BishopAccountability.org

Group opposes Baptist's appeal of sex case award

Daily Commercial
February 16, 2014

http://www.dailycommercial.com/news/article_0da19465-3d28-5783-989f-d5be962cda1a.html


An organization that advocates on behalf of clergy sex abuse victims has asked the Florida Baptist Convention to reconsider plans to appeal a $12.5 million award to a man sexually abused in Lake County by a minister convicted of molestation in 2007, the ABPnews/Herald is reporting.

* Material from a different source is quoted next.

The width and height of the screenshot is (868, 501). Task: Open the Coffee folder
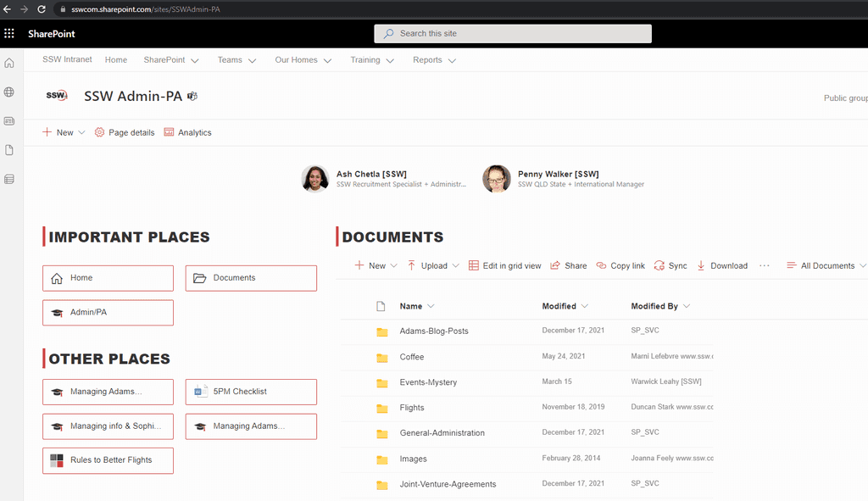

“By appealing, at best you’ll be postponing, at a great moral and financial cost, an eventual day of real reckoning,” David Clohessy, executive director of the Survivors Network of those Abused by Priests (SNAP), said in a letter to Florida Baptist Convention Executive Director John Sullivan. “At worst, you’ll be hurting not just the victim in this case, but all other victims who have been violated and betrayed by Southern Baptist clergy.”

ABPnews/Herald , created after a merger of the Associated Baptist Press and the The Religious Herald , is the only independent news service created by and for Baptists. It is reporting that Clohessy, an abuse survivor who testified before the U.S. Conference of Catholic Bishops in 2002, warned Sullivan that even if successful, “your appeal will only delay the inevitable.”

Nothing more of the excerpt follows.